Statistics on asylum in 2022 illustrate how severely access to the asylum procedure in Hungary is hindered with the current ‘embassy procedure’. In 2022, only 44 persons managed to apply for asylum in Hungary. While 17 statements of intent were lodged as part of the embassy procedure, only 4 Iraqi nationals were granted entry authorisations by the NDGAP. Judgments by national courts found that the decisions rejecting the statements of intent lacked sufficient reasoning, but no asylum seeker involved in these procedures has been granted entry as of yet. Persons who legally enter Hungary in another manner and attempt to apply for asylum inside Hungary also continue to be denied access to the asylum procedure. Concurrently, at least 158,565 persons were pushed back to Serbia, twice as much as in 2021. The government refuses to implement the CJEU and ECtHR judgements that have found that illegal pushbacks continue to take place.

In the asylum procedure, the ‘hybrid’ safe third country/first country of asylum inadmissibility ground, ruled unlawful by the CJEU in 2020, was removed from the Asylum Act in 2022.
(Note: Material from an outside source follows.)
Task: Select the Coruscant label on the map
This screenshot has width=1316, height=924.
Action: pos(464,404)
On the matter of national security procedures, the CJEU ruled that the Hungarian asylum system was again not in conformity in EU law: asylum seekers and beneficiaries of international protection must access to at least the essence of the grounds of the expert authority’s decision on national security risk, and the asylum authority must state in its decision the reasons for which protection is being refused, and cannot rely solely on the unreasoned decision of the expert authorities. At the national level, the decree removing the right to request suspensive effect of an expulsion decision based on national security grounds is no longer in force.
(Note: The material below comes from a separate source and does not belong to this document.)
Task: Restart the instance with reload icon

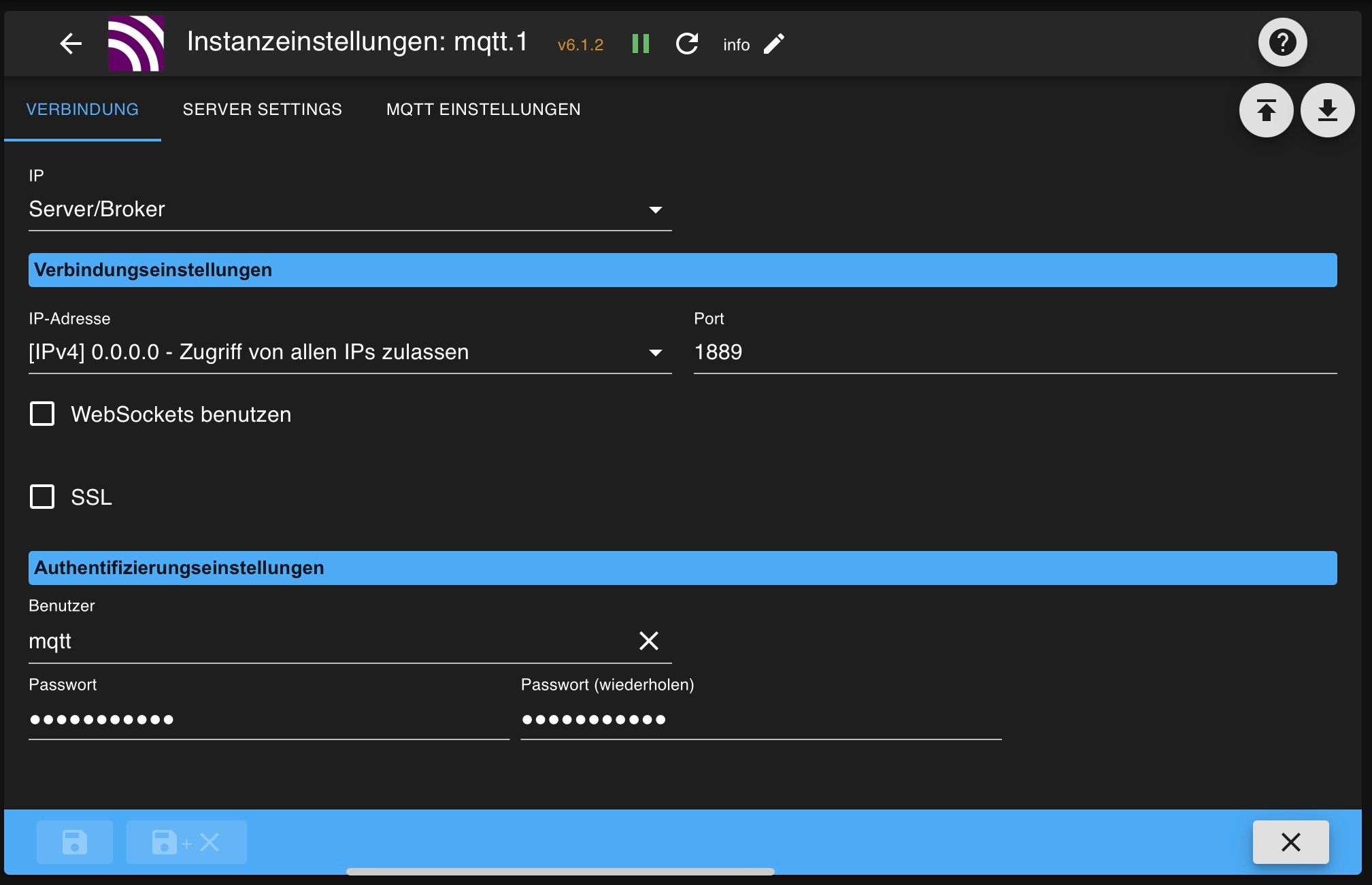Action: click(x=687, y=44)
Proportionately more beneficiaries of international protection received Hungarian citizenship in 2022. Moreover, the NGDAP initiated much less international protection withdrawal procedures than in 2021, although this may be partially due to overburdening of the NDGAP which was also in charge of temporary protection procedures.

Meanwhile, following the war in Ukraine, in 2022 over 2.8 million persons fleeing Ukraine entered Hungary, although the authorities registered only 33,273 applicants for temporary protection. 923 individuals instead received tolerated status in application of the non-refoulement principle. As of 31 December 2022, there were 28,908 beneficiaries of temporary protection in Hungary.

Hungary’s temporary protection framework does not comply with EU law as third country nationals, including those with a permanent residence permit in Ukraine, are not eligible for any form of adequate protection; moreover, persons denied temporary protection cannot access the asylum procedure due to the ‘embassy procedure’. Since January 2023, third country nationals also experience difficulties crossing the border between Ukraine and Hungary due to not holding the appropriate visa despite their right to residence in Ukraine. Only 7,000 individuals receive the subsistence allowance, the only State-funded financial assistance available to the 28,908 temporary protection beneficiaries. The State also did not ensure adequate access to housing, as no state-run facility received displaced persons from Ukraine in 2022, rather housing was provided by municipalities, churches, charities, NGOs, private entities. In addition, beneficiaries of temporary protection struggled to access education and health care services.